▸ Extrait du document:
┌──
Les femmes du sixième étage

« Les femmes du sixième étage », film de Philippe Le Guay sorti sur les écrans français en février dernier, raconte une jolie et improbable histoire d’amour.

 Pour nous qui avons vécu à Madrid, voir de grandes actrices espagnoles comme Natalia Verbeke et Carmen Maura aux côtés de Fabrice Luchini et Sandrine Kiberlain est source de plaisir et de nostalgie. Ensemble, ils donnent au film de Philippe Le Guay énergie, humour et profondeur.

 Dans les années soixante, Jean-Louis Joubert (Fabrice Luchini) est l’héritier d’une charge d’agent de change, l’époux de Suzanne (Sandrine Kiberlain) et le père de deux garçons formatés par l’éducation des bons pères. Sa vie est grise ; celle de Suzanne, débordante de futilité.
└──
Dites, s'il vous plaît, si chacune des affirmations suivantes concorde avec l'extrait sur le film « Les femmes du sixième étage ». Pour chacune, répondez par oui ou par non et citez à l'identique les mots de l'extrait qui permettent de trancher.
(a) Le film est sorti en France au mois de février.
(b) Le rôle de Suzanne est tenu par Carmen Maura.
(c) Jean-Louis Joubert a deux filles.

▸ Extraits de données:
┌──
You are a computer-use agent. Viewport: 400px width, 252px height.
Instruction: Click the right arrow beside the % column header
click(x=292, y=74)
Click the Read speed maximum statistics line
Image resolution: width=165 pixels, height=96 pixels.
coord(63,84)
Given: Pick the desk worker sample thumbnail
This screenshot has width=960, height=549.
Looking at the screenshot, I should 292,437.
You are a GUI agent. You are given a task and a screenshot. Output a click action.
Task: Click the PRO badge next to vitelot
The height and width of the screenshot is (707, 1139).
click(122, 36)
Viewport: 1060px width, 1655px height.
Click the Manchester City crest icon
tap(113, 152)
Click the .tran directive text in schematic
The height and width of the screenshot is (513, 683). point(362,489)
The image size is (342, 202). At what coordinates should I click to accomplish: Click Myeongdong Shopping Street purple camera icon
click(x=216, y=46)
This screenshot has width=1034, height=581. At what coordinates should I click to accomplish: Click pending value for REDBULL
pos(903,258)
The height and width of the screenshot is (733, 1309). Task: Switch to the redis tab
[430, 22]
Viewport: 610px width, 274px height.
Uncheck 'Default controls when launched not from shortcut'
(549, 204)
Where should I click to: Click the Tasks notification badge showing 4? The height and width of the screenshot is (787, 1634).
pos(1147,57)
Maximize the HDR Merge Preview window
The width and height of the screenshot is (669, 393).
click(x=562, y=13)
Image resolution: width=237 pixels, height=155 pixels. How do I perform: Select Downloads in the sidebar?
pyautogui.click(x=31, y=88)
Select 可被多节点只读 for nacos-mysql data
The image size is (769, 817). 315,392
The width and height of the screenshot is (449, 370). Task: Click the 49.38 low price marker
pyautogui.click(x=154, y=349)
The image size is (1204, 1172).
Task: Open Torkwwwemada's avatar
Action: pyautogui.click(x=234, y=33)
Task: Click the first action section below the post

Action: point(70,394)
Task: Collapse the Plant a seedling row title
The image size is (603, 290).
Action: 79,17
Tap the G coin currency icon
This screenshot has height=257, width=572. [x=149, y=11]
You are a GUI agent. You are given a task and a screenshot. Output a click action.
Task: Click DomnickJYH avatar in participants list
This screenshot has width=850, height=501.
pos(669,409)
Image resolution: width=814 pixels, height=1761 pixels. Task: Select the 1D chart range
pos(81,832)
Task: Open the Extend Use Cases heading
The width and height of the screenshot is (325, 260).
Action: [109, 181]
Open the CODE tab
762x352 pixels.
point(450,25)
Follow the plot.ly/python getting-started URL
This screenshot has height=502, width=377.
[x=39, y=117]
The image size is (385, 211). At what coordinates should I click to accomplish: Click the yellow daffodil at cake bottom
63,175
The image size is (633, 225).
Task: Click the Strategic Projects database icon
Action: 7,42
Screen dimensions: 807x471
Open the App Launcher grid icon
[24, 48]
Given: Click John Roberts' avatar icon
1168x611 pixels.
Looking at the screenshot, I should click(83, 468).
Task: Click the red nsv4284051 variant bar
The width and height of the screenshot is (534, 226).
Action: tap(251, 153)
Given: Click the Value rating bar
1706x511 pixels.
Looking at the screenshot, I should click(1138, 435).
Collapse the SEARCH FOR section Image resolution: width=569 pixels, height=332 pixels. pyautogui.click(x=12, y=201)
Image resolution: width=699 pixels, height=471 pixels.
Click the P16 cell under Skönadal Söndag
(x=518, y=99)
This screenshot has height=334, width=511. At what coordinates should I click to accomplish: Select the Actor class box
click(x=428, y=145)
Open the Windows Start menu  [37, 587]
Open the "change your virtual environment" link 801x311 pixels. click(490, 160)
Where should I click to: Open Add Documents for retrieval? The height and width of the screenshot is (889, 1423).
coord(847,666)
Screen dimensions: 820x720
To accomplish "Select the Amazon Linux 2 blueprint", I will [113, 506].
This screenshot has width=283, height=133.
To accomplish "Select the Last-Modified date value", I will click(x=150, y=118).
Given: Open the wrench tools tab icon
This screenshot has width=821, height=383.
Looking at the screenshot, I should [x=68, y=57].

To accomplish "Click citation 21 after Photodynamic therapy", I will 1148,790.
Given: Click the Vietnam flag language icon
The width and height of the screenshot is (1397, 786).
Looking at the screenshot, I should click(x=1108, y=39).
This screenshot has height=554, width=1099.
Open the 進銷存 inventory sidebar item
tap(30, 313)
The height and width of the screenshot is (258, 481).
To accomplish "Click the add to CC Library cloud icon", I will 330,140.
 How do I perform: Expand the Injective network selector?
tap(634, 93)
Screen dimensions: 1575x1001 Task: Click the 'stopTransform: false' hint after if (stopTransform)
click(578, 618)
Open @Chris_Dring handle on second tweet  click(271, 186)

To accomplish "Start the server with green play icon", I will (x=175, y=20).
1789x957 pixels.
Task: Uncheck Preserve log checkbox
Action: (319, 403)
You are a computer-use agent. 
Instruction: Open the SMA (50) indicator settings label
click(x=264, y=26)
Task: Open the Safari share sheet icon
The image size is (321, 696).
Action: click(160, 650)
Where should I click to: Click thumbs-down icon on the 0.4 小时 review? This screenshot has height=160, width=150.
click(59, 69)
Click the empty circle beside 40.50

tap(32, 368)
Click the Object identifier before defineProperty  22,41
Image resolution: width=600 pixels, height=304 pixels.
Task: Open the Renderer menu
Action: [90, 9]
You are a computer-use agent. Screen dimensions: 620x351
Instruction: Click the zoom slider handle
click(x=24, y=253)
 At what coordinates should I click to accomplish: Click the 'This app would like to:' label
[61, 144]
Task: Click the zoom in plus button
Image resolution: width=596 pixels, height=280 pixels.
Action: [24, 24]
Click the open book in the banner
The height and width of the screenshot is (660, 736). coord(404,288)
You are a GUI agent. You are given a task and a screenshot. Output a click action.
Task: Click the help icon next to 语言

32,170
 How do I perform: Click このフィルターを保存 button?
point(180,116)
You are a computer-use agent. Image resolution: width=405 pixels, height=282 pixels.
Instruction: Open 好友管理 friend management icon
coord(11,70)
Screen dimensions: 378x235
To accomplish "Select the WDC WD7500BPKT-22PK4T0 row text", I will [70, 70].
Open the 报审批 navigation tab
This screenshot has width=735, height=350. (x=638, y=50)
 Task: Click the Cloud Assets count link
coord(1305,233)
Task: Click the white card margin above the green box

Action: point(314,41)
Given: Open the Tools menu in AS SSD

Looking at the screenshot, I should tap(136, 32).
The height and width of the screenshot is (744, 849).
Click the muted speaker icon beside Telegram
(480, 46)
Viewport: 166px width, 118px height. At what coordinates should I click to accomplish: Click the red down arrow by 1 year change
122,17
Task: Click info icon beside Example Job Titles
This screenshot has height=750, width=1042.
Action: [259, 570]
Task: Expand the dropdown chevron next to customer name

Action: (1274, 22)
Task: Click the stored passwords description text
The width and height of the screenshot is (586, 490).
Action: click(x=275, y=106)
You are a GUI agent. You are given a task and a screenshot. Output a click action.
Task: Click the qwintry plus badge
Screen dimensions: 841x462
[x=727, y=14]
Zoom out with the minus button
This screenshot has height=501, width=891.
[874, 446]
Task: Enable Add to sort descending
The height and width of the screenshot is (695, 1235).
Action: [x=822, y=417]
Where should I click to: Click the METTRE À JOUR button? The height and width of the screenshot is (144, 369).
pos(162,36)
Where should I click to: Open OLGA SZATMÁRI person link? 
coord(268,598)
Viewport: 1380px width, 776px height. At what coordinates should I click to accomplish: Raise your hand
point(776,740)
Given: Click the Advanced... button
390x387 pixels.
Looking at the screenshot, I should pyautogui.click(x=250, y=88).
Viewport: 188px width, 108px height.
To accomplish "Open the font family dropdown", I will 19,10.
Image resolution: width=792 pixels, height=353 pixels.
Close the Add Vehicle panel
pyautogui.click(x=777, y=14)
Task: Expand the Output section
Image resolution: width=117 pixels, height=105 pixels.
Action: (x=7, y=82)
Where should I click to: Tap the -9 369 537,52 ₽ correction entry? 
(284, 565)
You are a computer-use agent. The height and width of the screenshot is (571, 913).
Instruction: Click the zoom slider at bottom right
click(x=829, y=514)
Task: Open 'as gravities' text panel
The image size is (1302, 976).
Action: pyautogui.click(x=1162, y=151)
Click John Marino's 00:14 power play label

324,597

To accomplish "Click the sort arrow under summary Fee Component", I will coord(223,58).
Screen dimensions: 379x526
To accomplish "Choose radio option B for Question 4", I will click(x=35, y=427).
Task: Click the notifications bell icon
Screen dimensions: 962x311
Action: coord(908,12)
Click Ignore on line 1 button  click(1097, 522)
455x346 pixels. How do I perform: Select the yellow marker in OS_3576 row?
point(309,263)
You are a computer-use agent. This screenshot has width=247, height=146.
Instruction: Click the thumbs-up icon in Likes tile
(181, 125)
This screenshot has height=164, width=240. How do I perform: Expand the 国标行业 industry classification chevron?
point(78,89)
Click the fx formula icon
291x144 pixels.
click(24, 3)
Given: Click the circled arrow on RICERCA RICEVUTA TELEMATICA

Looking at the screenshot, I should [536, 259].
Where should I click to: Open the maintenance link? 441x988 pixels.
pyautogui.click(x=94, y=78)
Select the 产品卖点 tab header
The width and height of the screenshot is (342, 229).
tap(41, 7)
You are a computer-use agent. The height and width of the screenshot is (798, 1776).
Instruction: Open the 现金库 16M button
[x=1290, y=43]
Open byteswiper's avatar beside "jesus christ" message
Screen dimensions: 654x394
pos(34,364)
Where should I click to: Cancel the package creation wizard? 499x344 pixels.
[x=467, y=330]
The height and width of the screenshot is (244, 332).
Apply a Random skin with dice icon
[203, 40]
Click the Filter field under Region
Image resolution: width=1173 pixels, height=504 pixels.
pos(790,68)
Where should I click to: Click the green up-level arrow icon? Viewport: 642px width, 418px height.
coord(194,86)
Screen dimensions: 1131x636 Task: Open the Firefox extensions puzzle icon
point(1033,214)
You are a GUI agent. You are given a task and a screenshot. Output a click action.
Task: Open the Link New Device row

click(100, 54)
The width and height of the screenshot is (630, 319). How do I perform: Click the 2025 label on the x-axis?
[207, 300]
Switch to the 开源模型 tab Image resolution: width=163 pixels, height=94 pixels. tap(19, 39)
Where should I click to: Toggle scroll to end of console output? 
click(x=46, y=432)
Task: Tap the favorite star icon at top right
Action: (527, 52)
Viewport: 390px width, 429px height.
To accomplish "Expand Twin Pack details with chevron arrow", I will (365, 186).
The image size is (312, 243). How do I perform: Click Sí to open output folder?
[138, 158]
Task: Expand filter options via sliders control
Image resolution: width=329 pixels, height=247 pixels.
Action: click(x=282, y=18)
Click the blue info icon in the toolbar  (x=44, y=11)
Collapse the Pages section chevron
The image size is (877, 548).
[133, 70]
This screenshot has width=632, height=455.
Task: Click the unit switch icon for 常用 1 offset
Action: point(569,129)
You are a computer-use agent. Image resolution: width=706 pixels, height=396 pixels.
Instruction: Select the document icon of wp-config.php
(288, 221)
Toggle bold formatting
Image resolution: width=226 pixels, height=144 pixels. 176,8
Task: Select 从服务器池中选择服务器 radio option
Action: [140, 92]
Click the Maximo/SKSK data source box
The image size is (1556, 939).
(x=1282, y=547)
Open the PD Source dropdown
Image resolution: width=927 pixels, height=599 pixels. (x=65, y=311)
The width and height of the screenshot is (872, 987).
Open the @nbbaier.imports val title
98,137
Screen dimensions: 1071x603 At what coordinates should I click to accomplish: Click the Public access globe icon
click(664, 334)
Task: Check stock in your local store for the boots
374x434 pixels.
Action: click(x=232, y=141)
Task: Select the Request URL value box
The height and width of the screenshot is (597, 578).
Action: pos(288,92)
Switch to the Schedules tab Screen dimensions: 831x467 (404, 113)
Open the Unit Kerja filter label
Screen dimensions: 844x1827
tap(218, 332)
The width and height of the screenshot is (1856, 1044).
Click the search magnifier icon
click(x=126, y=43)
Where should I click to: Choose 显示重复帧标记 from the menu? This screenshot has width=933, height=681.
└──
▸ Solution ci-dessous:
(a) Oui : « sorti sur les écrans français en février dernier ».
(b) Non : « l’époux de Suzanne (Sandrine Kiberlain) ».
(c) Non : « le père de deux garçons ».